One of the funny things about infrastructure moving toward a mix of hardware and software (virtual or traditional) is that the issues that plague software come with it. Oh, maybe not right away, but eventually they crawl out of the deep recesses of the data center like a Creeper in Minecraft and explode on the unsuspecting adventurer, er, professional.
While licensing network infrastructure has never been painless, it's never been as complicated or difficult as its software counterparts simply due to the sheer magnitude of difference between the number of network boxes under management and the number of software applications and infrastructure under management.
That is changing. Rapidly.
Whether it's because of expanding cloud footprints or a need to support microservices and highly virtualized environments, the reality is that the volume of software-based infrastructure is increasing. Like its application counterparts, that means licensing challenges are increasing too.
That means We (that's the corporate F5 "we") have to change, too. As we continue to expand the software offerings available for F5 Synthesis beyond cloud and virtualization, we need to also adjust licensing options. That means staying true to the Synthesis tenet of Simplified Business Models.
That's why we're making not one but two announcements at the same time. The first is the expansion of existing software options for F5 Synthesis. In addition to cloud-native and virtual editions of BIG-IP, we're making available a lightweight, load balancing service - LineRate Point. LineRate Point complements existing Synthesis services by supporting more directly the needs of application and operations teams for agile, programmable application-affine services in the data center or in the cloud, on- and off-premise.
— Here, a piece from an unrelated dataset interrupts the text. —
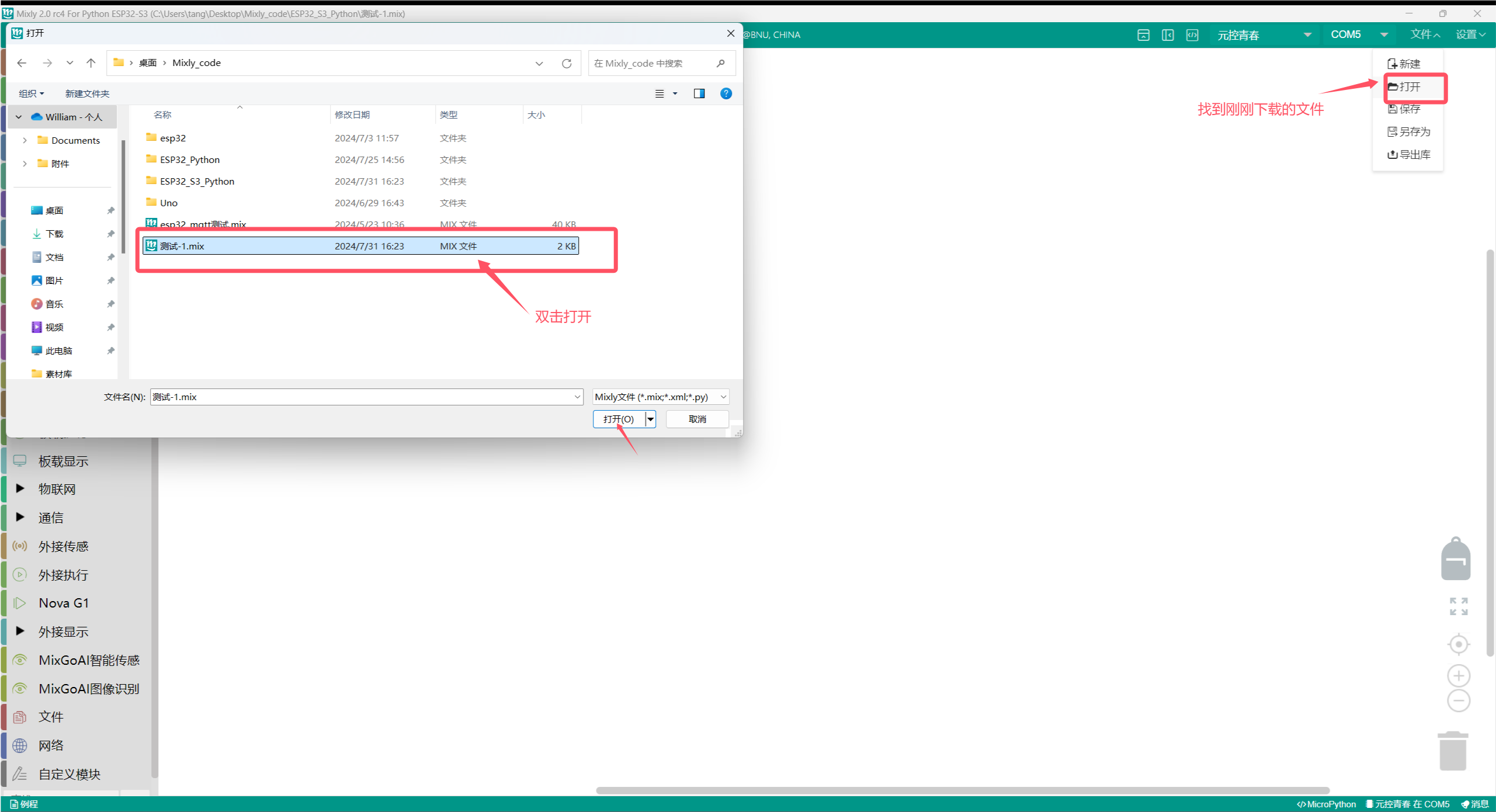
Task: Toggle the code view icon in header
Action: [1192, 35]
This is a missing component as the data center architecture bifurcates into a shared, core network and an app specific (business) network. Whether it's a focus on moving toward Network Service Virtualization or a need to deploy on a per-app / per-service basis thanks to microservices or increasing mobile application development, LineRate Point offers the scale and security necessary without compromising on the agility or programmability required to fit into the more volatile environment of the growing application network.
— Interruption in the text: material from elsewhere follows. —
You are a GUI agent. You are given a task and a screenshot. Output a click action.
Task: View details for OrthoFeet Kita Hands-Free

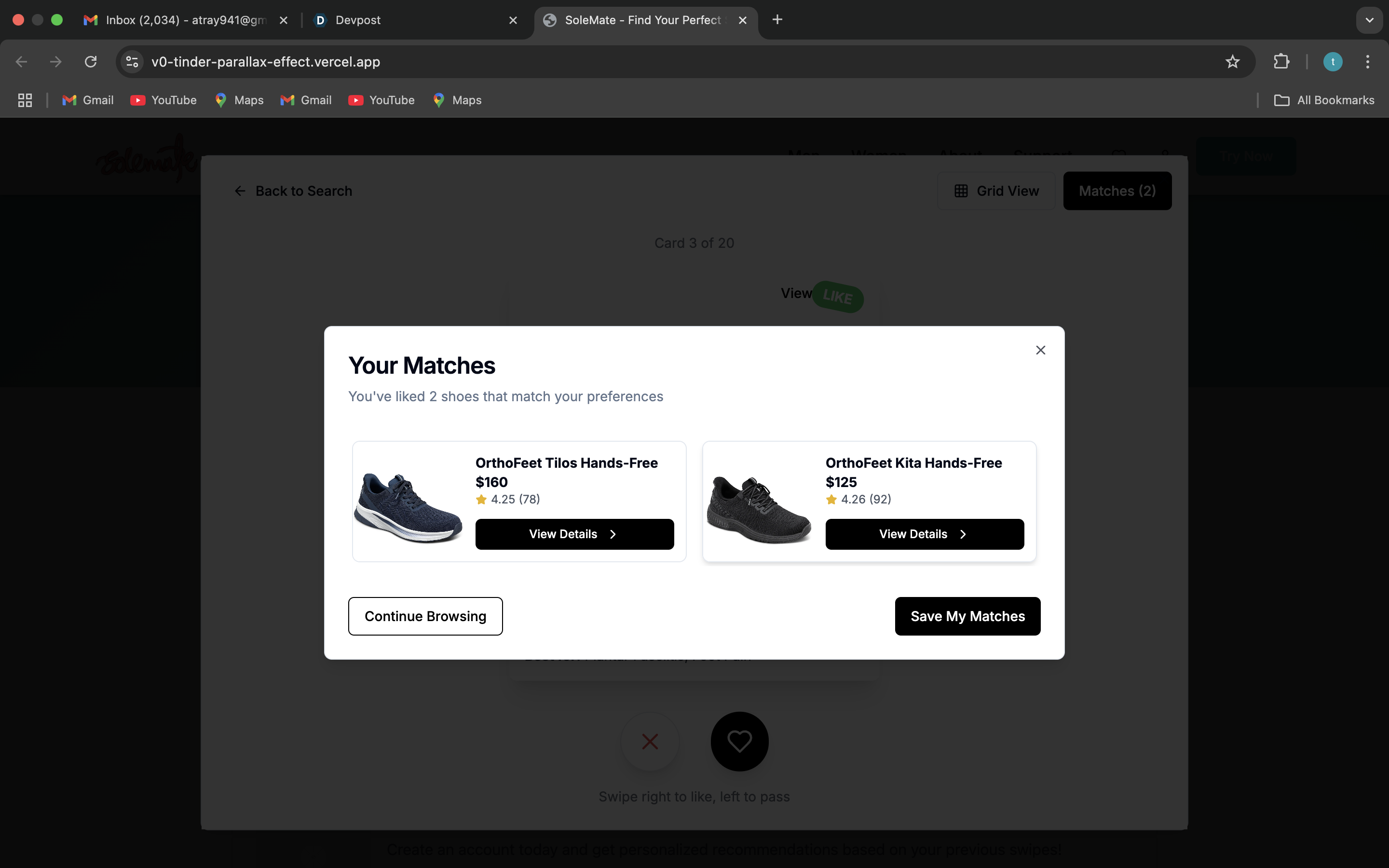click(924, 534)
But a sudden explosion of LineRate Point (or any service, really) anyway across the potential deployment spectrum would create the same kind of tracking and management headaches experienced by software infrastructure and applications. Licensing becomes a nightmare, particularly when instances might be provisioned and terminated on a more frequent basis than is typical for most network-deployed services.
So along with the introduction of LineRate Point we're also bringing to F5 Synthesis Volume License Subscriptions (VLS). VLS holds true to the tenet of simplified business models both by offering F5 Synthesis software options (VE, cloud and LineRate Point) with a licensing model that fits the more expansive use of these services to support microservices, cloud and virtualization.
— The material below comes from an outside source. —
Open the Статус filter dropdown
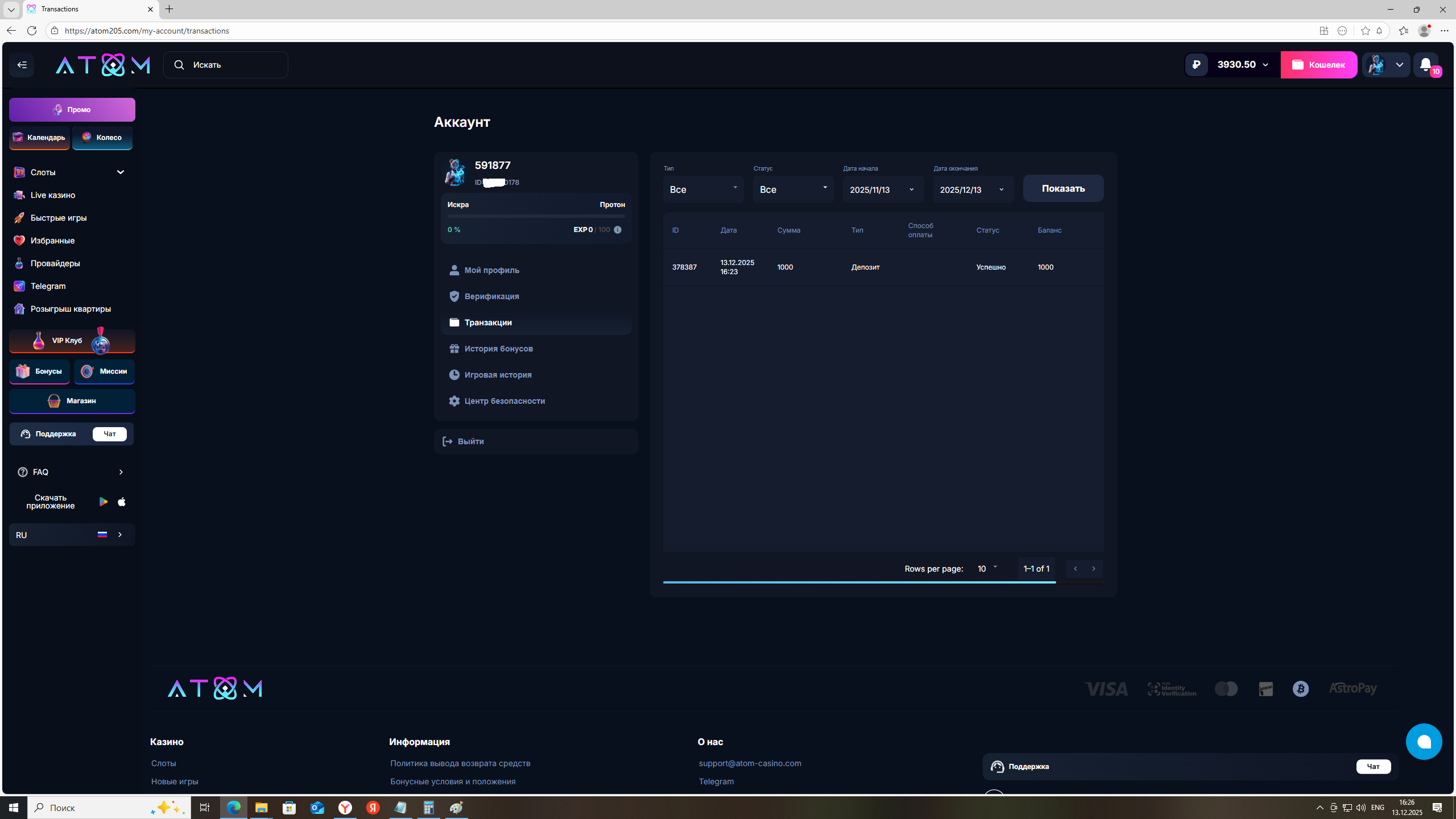 [793, 189]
VLS brings to F5 Synthesis the ability to support the migration of service infrastructure closer to the applications it is supporting without sacrificing the need for management and licensing. VLS also simplifies a virtual-based Synthesis High Performance Service Fabric by centralizing licensing of large numbers of virtual BIG-IP instances (VE) and simplifying the process.
According to a 2014 InformationWeek survey on software licensing, nearly 40% of organizations have a dedicated resource who spends more than 50% of their time managing licenses and subscriptions. Moving to a more software-focused approach for infrastructure services will eventually do the same if it's not carefully managed from the start. By taking advantage of F5 Synthesis Simplified Business Models and its VLS offering, organizations can avoid the inevitable by bringing a simplified licensing strategy along with their software-based service infrastructure.